3. The indwelling venous cannula as claimed in claim 1, wherein the venous catheter is made of a self-closing material or material layers.

4. The indwelling venous cannula as claimed in claim 1, further comprising at least one holding element for facilitated application to the living being, wherein the holding element has a complementary shape or a negative contour of a human thumb or a human fingertip.

5. The indwelling venous cannula as claimed in claim 1, further comprising a fastening element, wherein the fastening element is configured to fix the indwelling venous cannula to the living being, wherein the fastening element has an adherent or adhesive surface or an adherent or adhesive coating for fixation of the indwelling venous cannula to the living being.

6. The indwelling venous cannula as claimed claim 1 wherein the venous catheter and/or the puncture needle has an undulating surface.

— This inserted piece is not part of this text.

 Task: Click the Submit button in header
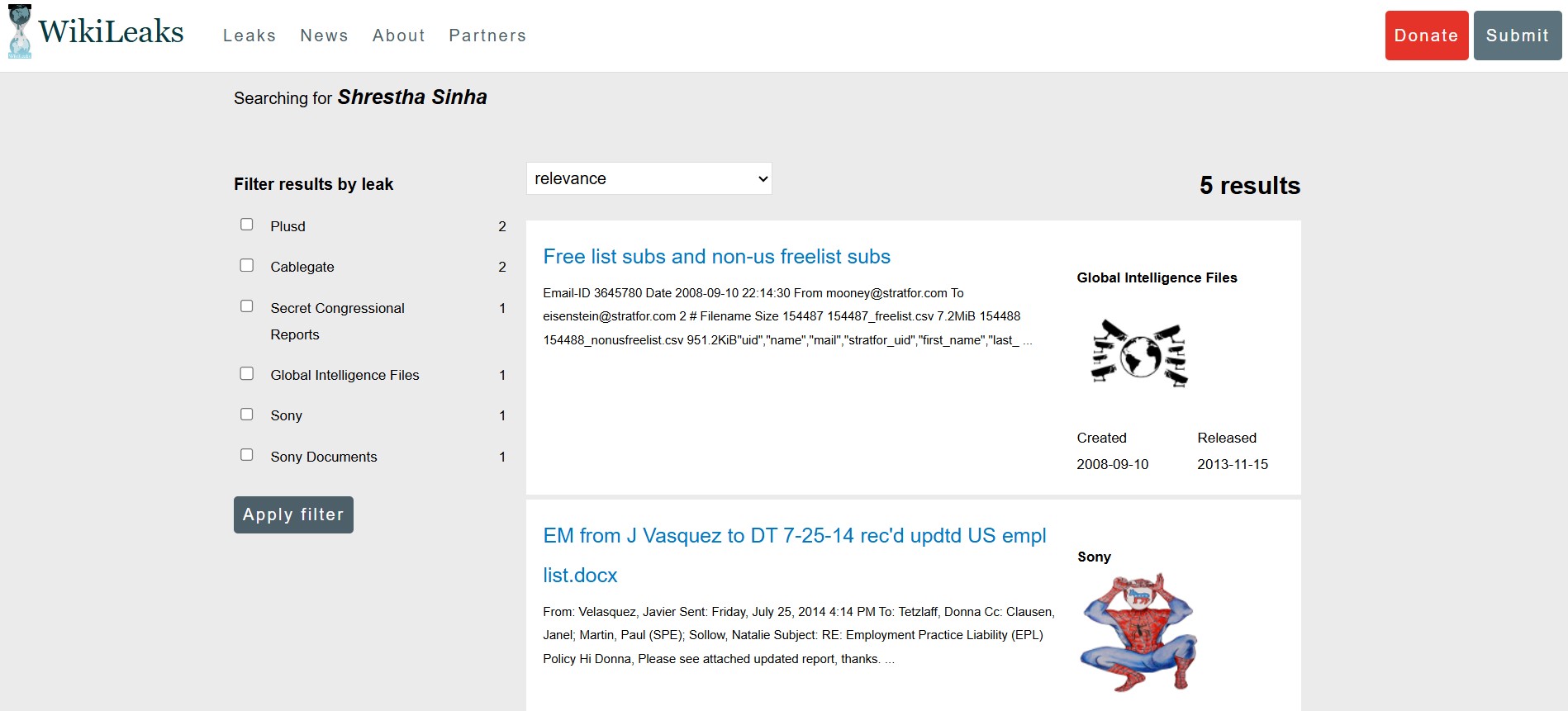1517,36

7. The indwelling venous cannula as claimed in claim 6, wherein the venous catheter and/or the puncture needle has a helical structure and/or is provided with a helical structure, wherein the helical structure has windings, wherein the density of the windings varies over the length of the venous catheter and/or the puncture needle.

8. The indwelling venous cannula as claimed in claim 1 wherein the venous catheter has, at a near-patient end, a dilation body for uniform expansion of a punctured body part.

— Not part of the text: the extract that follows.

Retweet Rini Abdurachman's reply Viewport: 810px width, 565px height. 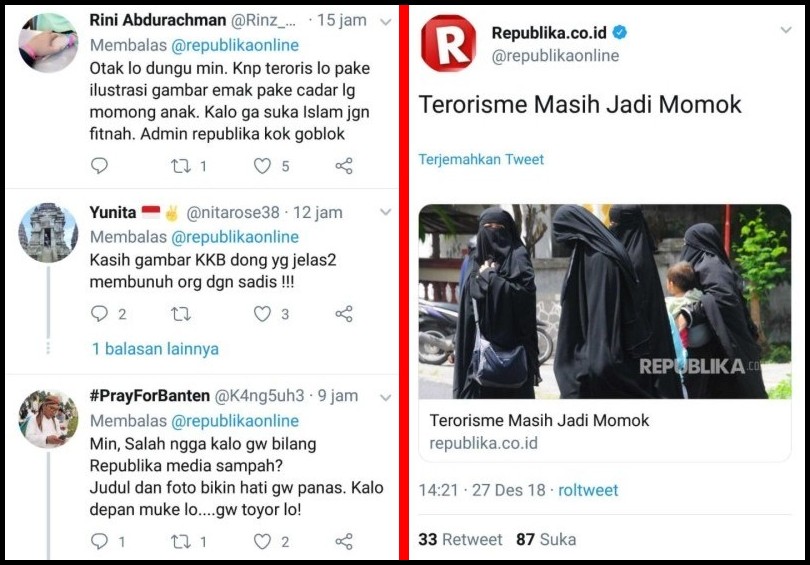[181, 166]

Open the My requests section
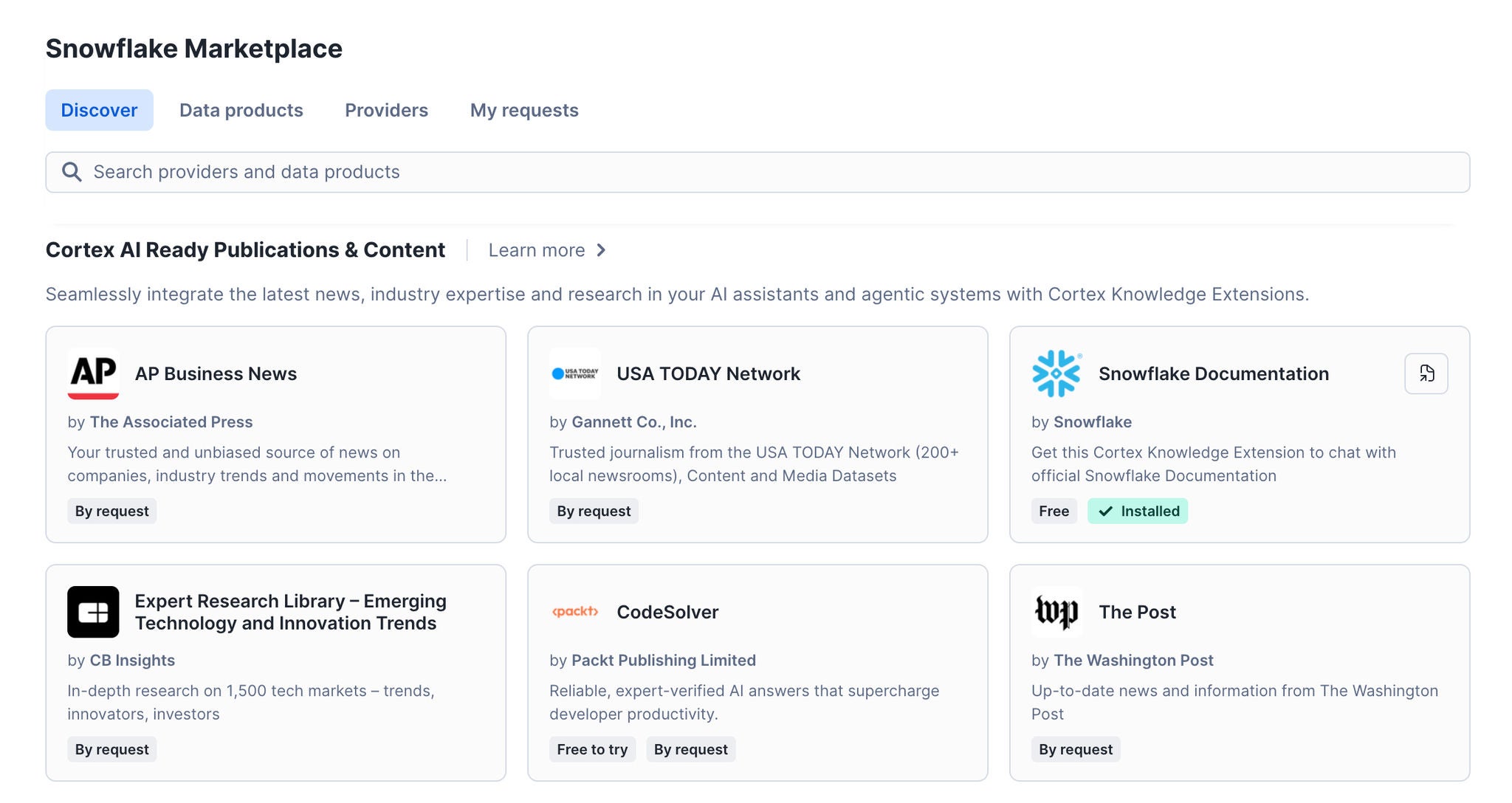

9. The indwelling venous cannula as claimed in claim 8, wherein a diameter of the dilation body increases from the near-patient end along the dilation body.

10. The indwelling venous cannula as claimed in claim 9, wherein the diameter of the dilation body increases stepwise.

11. The indwelling venous cannula as claimed in claim 1 wherein the venous catheter has a connection element for connection of an aspiration element, wherein the venous catheter has a structure configured for locking with the aspiration element.

12. The indwelling venous cannula as claimed in claim 1 wherein a near-vein end of the puncture needle or a vein-remote end of the puncture needle is hollow.

13. The indwelling venous cannula as claimed in claim 12, wherein the vein-remote end of the puncture needle is hollow and is connected to at least one hole, wherein the at least one hole is arranged laterally on the puncture needle.

14. The indwelling venous cannula as claimed in claim 1 wherein the puncture needle and the venous catheter are curved and/or angled and/or helical.

15. The indwelling venous cannula as claimed in claim 1 wherein in the venous catheter is layered, wherein individual layers are detachably arranged in a lumen of the venous catheter.

16. The indwelling venous cannula as claimed in claim 1 wherein at least part of the venous catheter comprises an aramid and/or aramid fibers.

17. The indwelling venous cannula as claimed in claim 1 wherein at least part of the venous catheter and/or the puncture needle comprises a resorbable material or at least part thereof is coated with the resorbable material.

18. The indwelling venous cannula as claimed in claim 17, wherein at least part of a tip of the puncture needle consists of a resorbable material and/or is coated with a resorbable material.

19. The indwelling venous cannula as claimed in claim 1 wherein the venous catheter is stretchable in relation to its diameter.

20. The indwelling venous cannula as claimed in claim 1 further comprising a clamping element arranged on the venous catheter, wherein the clamping element is configured to interrupt a fluid flow through the venous catheter.

21. The indwelling venous cannula as claimed in claim 1 further comprising a sensor at a near-vein end.

22. The indwelling venous cannula as claimed in claim 1 wherein the venous catheter and/or the puncture needle has a helical structure and, wherein the puncture needle is detachably connected to the venous catheter.

23. The indwelling venous cannula as claimed in claim 1 wherein the venous catheter is multiluminal.

24. The indwelling venous cannula as claimed in claim 23, wherein at least one lumen is configured for rinsing of the venous catheter of the living being.

25. The indwelling venous cannula as claimed in claim 1 wherein the puncture needle and/or the venous catheter is rotatably mounted about its own longitudinal axis.